The floor director counted down the seconds to airtime. Freshly powdered by makeup artists and outfitted with microphones and earpieces, guests sat ready to talk politics under the bright lights. What looked like a typical TV setup at the Republican convention in Tampa was anything but. This was a glimpse of the new world of live-streaming video, Google-style. No airwaves required.
The search engine behemoth is training its spotlight on a realm that once belonged only to the networks. No longer needed are satellite trucks or underground cables to beam talking heads to people’s living rooms. A simple Internet connection and a camera are rendering expensive gadgets obsolete. The question is whether viewers will follow.
When I walked onto the set with my Newsweek/Daily Beast colleagues at Google's futuristic media lounge in the convention center, the only discernible difference from a real set was the room temperature. (Most studios are kept at goose-bump levels, allegedly to keep the equipment from overheating. The real reason is probably closer to keeping guests and hosts from having a Broadcast News-style sweat attack.)
These new sessions are known as Google Hangouts, and they are developing a following among media and political types. Here in Tampa, as we vacated our seats, we were followed by guests from The New York Times and then The Washington Post.
When hanging out, guests in different locations can appear in boxes on the screen for a multi-city conversation, and ordinary folks can be admitted to ask questions or make comments, giving the exercise a democratic feel.
Jeff Jarvis, who runs the entrepreneurial journalism program at the City University of New York and is the author of What Would Google Do?, is a fan of the new format.
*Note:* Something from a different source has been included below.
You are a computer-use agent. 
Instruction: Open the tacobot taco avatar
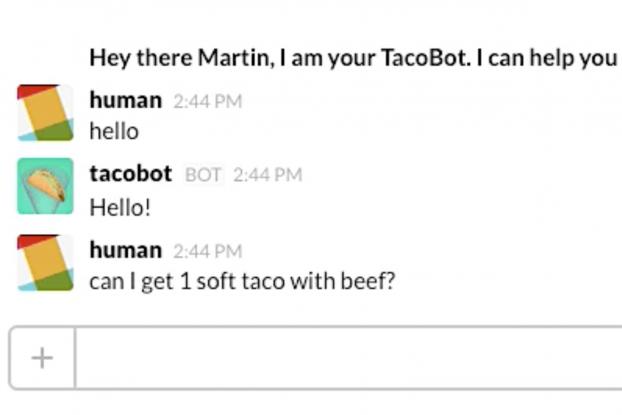pyautogui.click(x=45, y=186)

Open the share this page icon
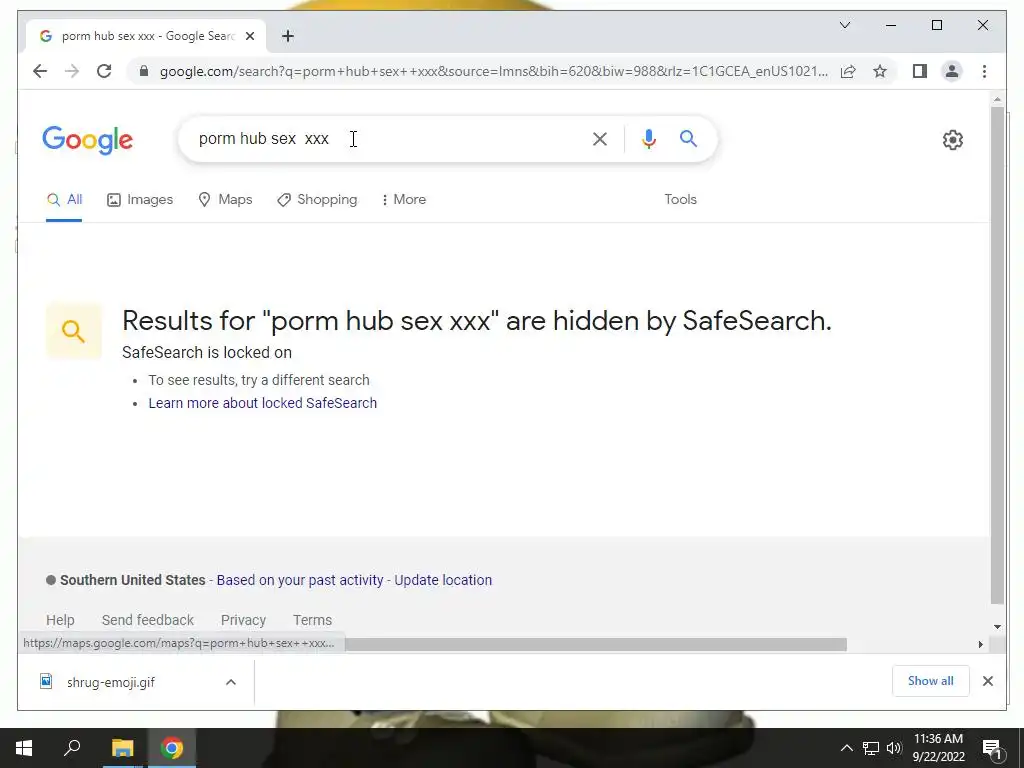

“Is Google a new sort of network? The analogy falls apart pretty quickly,” he says. “Google is a new platform, a new way for anyone to become a station or a network or a ... whatever you want to call it.” “Years ago, I tried to suggest to a friend involved in a TV network that they should create a show that would use new-fangled webcams to enable panels of experts and real folks to join in discussion over the news,” Jarvis says. “The TV folks pooh-poohed me, saying that the video quality would never be good enough. Well, now Google has created the infrastructure to enable just that.”
But the naysayers had a point. The quality of the Google “newscast,” and others like it, in no way measures up to the crisp, highly-produced and massively-staffed traditional fare.
For instance, Ginny Vicario has the distinction of being the first female network “cameraman” to shoot in the field. Having spent 16 years with 20/20 working for Barbara Walters, she spoke of the importance of lighting after observing the Google operation.
“Lighting is everything. It makes or breaks careers,” she says. “The audience doesn't always know when it's good, but they know when it's bad.”
Kathy O'Hearn, a 30-year veteran producer of television news and the executive producer of Beast TV's livestream coverage in Tampa, marveled at the Google convention space. While she agrees with Vicario about the lighting—saying “it’s not quite there yet”—O’Hearn admits that Google has “an impressive set-up.”
Google has always insisted it is not a content company, but its partnership with media organizations has increasingly blurred that distinction. “It’s great for Google because we are, in a nonpartisan way, thrilled to be part of the political conversation,” says company spokesman Daniel Sieberg.
He notes that both President Obama and Mitt Romney have done Google Hangouts, with the president’s event drawing hundreds of thousands of viewers while other similar webcasts attract more modest traffic. Sieberg says Michigan Gov. Rick Synder also does hangouts regularly.
“It gives people the opportunity to have a two-way engagement, as opposed to just a straight webcast or broadcast,” Sieberg says.
As a TV gal who has reported and anchored and spouted opinions from news sets across the country, Google Hangout felt pretty real. The webby feel matches our Skype age, when blurry images and cellphone pictures have become the norm. And maybe people would rather feel connected than look at picture-perfect telecasts.